#### Passage for review
=-=-=

By: Tällberg Foundation
On: Tällberg Podcast

“We may remain, as we are now, nominally democratic, but be ruled by a technocratic class empowered by greater powers of surveillance than those enjoyed by even the noisiest of dictatorships.”

Those words were written by Joel Kotkin in a recently published essay on democracy’s demise. Donald Trump is not the villain of the piece, as most pundits want us to believe, nor other populists outside the United States. Rather, Kotkin argues that the withering of democratic process and institutions reflects the deeper transformation of American and European societies: the emergence of a ruling technocracy; the use of the pandemic and the environmental crisis to constrain individual rights; the new concentration of power in governments, and the growing distance between the governing and the governed. All of it is made worse by the mind-boggling concentration of economic wealth, which is as much an issue in China as it is in the United States. Read more

Welcome to the End of Democracy

We bemoan autocracies in Latin America, the Middle East, Africa, Russia and China but largely ignore the more subtle authoritarian trend in the West. Don’t expect a crudely effective dictatorship out of Orwell’s Nineteen Eighty-Four: we may remain, as we are now, nominally democratic, but be ruled by a technocratic class empowered by greater powers of surveillance than those enjoyed by even the nosiest of dictatorships.

The new autocracy rises from a relentless economic concentration which has engendered a new and fabulously wealthy elite. Five years ago, around four hundred billionaires owned as much as half of the world’s assets. Today, only one hundred billionaires own that share, and Oxfam reduces that number to a mere twenty-six. In avowedly socialist China, the top one percent of the population holds about one-third of the country’s wealth, up from 20 percent two decades ago. Since 1978, China’s Gini coefficient, which measures inequality of wealth distribution, has tripled.

An OECD report issued before the Covid pandemic finds that almost everywhere, the non-rich share of national wealth has declined. These trends can be seen even in social democracies like Sweden and Germany. In the United States, as the conservative economist John Michaelson put it succinctly in 2018, the economic legacy of the last decade is “excessive corporate consolidation, a massive transfer of wealth to the top 1 percent from the middle class.”

This process has developed both in the tangible and digital economies. In Great Britain, where land prices have risen dramatically over the past decade, less than one percent of the population owns half of all the land. On the European continent overall, farmland has fallen increasingly into the hands of a small cadre of corporate owners and the mega-wealthy. In America, the largest farmland holder is Bill Gates, with over 200,000 acres, while Ted Turner and John Malone preside over lordly estates of over two million acres each — larger than several American states.

=-=-=

#### Recorded information

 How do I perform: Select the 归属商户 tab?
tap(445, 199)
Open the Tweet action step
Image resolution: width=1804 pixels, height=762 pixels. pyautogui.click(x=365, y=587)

=-=-=

#### Exercise set
1. Print the passage of the excerpt on democracy's decline between "The new autocracy" and "distribution, has tripled.", inclusive.
2. In the excerpt on democracy's decline, who is named as the largest farmland holder in America?
3. In one to three sentences, explain why, according to the excerpt on democracy's decline, Kotkin does not treat Donald Trump as the villain of his essay.

#### Written answers
1.
The new autocracy rises from a relentless economic concentration which has engendered a new and fabulously wealthy elite. Five years ago, around four hundred billionaires owned as much as half of the world’s assets. Today, only one hundred billionaires own that share, and Oxfam reduces that number to a mere twenty-six. In avowedly socialist China, the top one percent of the population holds about one-third of the country’s wealth, up from 20 percent two decades ago. Since 1978, China’s Gini coefficient, which measures inequality of wealth distribution, has tripled.

2. Bill Gates, with over 200,000 acres.

3. Kotkin argues that the withering of democratic process and institutions reflects a deeper transformation of American and European societies. This transformation includes the emergence of a ruling technocracy, the use of the pandemic and the environmental crisis to constrain individual rights, a new concentration of power in governments, and a growing distance between the governing and the governed.